■ WORK REQUEST 1:
According to the UniSysCat overview, how many principal investigators are on the UniSysCat team?
■ WORK REQUEST 2:
From the UniSysCat overview, copy word for word the part that opens with the words containing "The core group" and closes with "of catalytic processes.".

■ READING PASSAGE:
%%

UniSysCat (Unifying Systems in Catalysis) involves senior and junior researchers from the four universities in Berlin and Potsdam, the Charité, and the research institutes FHI, MPI-KGF, HZB, and FMP, providing expertise, methods, and approaches from molecular and structural biology, biochemistry and biophysics, chemical synthesis, physical and theoretical chemistry, and physics, as required for a highly interdisciplinary program. During the ten years of successful research within UniCat, we have learned to master the challenge of combining researchers from quite diverse disciplines and different institutions in a team and focusing their efforts to solve key scientific questions.
The UniSysCat team includes 25 principal investigators (PIs) (24% women) and further scientists with specific, indispensable areas of expertise (see Research Units A - E). It will be further complemented by additional professorships that will be either newly established or dedicated re-appointments to fill the gaps in expertise for novel challenges in catalysis research and to ensure continuity in key methodologies.
The central scientific objective of UniSysCat (Unifying Systems in Catalysis) is to master the next stage of future challenges in catalysis: how to elucidate, create, and control reaction networks in chemical and biological catalysis at different levels of complexity in space and time.
The core group of UniSysCat with four universities in Berlin and Potsdam and the FHI and MPI-KGF of the Max Planck Society has collaborated for more than ten years in UniCat and a number of CRCs. New partners of the consortium are the Charité with its expertise in structural biology, the FMP, contributing its NMR facilities and expertise, and the HZB including its synchrotron source BESSYII, a particularly important infrastructure for developing new approaches in protein spectroscopy and the in situ analysis of catalytic processes.
As in UniCat, UniSysCat will be involved in a variety of national and international collaborations. This concept will now be developed towards a higher level of scientific interactions, i.e., from bilateral collaborations with individual institutions to ‘network of networks’, including mutual exchanges of researchers and ultimately aiming at joint research projects. Particularly important is the expansion of the collaborations with other research networks in Berlin. These interactions will be promoted by the Einstein Center for Catalysis (EC2) and include other research clusters such as NeuroCure and Matheon (MATH+), as well as CRCs in chemistry and life science.

%%

■ LISTED ENTRIES:

%%

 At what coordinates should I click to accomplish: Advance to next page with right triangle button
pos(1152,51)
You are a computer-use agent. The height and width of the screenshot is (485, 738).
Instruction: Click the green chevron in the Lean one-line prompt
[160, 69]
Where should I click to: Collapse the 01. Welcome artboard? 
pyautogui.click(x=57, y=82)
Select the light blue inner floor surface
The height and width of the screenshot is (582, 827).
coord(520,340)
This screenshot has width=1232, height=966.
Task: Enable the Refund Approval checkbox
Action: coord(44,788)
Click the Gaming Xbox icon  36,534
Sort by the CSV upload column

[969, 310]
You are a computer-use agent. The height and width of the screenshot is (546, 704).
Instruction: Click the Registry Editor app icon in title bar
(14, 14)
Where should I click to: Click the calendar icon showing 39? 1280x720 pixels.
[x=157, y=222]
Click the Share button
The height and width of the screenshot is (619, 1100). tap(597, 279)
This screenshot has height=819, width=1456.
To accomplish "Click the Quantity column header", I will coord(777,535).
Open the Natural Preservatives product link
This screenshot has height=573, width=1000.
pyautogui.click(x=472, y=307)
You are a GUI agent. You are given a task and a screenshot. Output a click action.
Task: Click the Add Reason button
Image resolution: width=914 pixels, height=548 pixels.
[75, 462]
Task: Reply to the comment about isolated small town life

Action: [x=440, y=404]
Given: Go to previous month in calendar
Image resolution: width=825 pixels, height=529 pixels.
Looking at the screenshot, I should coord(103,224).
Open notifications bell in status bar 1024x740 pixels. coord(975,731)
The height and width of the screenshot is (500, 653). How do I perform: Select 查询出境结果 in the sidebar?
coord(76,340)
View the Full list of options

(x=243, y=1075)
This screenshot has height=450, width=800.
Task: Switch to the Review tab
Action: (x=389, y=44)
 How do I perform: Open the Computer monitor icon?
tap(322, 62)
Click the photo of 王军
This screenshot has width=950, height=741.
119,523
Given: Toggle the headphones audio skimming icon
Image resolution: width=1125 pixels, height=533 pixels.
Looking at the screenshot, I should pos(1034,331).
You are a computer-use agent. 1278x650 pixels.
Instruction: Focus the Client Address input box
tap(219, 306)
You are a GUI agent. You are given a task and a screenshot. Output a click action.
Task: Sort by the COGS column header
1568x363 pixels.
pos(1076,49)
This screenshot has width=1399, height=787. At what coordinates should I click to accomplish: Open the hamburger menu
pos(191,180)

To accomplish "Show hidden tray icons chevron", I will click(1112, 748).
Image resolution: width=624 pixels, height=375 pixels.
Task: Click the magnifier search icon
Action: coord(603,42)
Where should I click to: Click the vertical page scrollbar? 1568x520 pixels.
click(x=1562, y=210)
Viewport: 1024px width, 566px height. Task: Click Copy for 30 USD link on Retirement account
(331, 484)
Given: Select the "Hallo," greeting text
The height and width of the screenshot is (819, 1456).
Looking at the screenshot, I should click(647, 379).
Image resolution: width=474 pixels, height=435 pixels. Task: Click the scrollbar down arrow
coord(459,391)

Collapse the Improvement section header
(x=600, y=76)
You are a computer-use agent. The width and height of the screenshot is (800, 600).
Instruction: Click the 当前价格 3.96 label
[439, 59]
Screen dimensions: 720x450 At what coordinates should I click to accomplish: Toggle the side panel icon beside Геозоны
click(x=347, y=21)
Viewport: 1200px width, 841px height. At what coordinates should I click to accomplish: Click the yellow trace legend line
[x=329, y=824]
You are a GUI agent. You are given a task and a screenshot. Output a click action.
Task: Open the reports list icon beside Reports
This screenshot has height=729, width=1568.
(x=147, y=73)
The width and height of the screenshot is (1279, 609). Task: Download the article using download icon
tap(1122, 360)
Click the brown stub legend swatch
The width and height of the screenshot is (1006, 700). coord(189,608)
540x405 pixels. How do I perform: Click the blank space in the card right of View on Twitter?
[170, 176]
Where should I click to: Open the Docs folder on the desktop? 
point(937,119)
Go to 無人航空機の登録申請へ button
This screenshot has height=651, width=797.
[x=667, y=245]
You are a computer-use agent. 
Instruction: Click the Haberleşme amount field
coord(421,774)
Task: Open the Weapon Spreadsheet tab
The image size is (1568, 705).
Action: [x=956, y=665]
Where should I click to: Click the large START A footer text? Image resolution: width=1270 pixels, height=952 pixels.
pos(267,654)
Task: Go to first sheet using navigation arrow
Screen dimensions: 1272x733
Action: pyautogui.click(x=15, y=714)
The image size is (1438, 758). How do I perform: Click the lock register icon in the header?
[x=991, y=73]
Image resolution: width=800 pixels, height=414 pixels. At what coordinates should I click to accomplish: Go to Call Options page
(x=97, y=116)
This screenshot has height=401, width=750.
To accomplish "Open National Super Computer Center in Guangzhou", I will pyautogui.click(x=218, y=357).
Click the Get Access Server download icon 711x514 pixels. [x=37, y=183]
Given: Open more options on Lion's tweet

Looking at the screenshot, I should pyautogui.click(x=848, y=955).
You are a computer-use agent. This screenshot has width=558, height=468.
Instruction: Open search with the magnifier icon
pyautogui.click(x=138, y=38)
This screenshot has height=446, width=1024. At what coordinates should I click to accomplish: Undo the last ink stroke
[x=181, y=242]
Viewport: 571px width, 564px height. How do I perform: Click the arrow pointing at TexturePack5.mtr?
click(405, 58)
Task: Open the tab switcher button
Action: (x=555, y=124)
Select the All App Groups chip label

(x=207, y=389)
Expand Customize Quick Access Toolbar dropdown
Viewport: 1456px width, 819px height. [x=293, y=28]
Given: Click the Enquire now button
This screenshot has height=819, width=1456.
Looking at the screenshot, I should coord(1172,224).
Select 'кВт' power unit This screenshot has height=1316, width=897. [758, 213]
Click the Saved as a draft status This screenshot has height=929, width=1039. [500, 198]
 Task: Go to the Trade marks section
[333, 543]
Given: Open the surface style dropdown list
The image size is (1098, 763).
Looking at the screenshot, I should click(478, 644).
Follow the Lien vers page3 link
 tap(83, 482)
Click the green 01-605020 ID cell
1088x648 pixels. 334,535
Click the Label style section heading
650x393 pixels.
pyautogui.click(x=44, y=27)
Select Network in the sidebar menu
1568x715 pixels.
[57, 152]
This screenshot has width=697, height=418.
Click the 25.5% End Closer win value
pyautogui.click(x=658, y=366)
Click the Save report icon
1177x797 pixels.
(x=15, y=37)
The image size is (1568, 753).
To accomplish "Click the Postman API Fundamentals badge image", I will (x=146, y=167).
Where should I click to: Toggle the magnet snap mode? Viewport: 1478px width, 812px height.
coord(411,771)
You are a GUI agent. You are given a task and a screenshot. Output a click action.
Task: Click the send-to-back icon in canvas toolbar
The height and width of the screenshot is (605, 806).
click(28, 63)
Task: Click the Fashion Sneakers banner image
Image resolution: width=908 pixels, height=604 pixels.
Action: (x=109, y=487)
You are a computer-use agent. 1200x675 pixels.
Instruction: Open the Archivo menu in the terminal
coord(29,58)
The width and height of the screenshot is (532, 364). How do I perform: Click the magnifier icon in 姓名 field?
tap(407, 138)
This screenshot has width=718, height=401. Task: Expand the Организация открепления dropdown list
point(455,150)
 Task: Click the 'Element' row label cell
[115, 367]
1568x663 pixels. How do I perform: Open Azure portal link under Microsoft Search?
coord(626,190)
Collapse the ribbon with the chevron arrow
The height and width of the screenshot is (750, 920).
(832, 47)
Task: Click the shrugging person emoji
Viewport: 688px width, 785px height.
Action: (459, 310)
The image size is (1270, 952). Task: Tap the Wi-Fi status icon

%%

■ ANSWER BOX 1:
25

■ ANSWER BOX 2:
The core group of UniSysCat with four universities in Berlin and Potsdam and the FHI and MPI-KGF of the Max Planck Society has collaborated for more than ten years in UniCat and a number of CRCs. New partners of the consortium are the Charité with its expertise in structural biology, the FMP, contributing its NMR facilities and expertise, and the HZB including its synchrotron source BESSYII, a particularly important infrastructure for developing new approaches in protein spectroscopy and the in situ analysis of catalytic processes.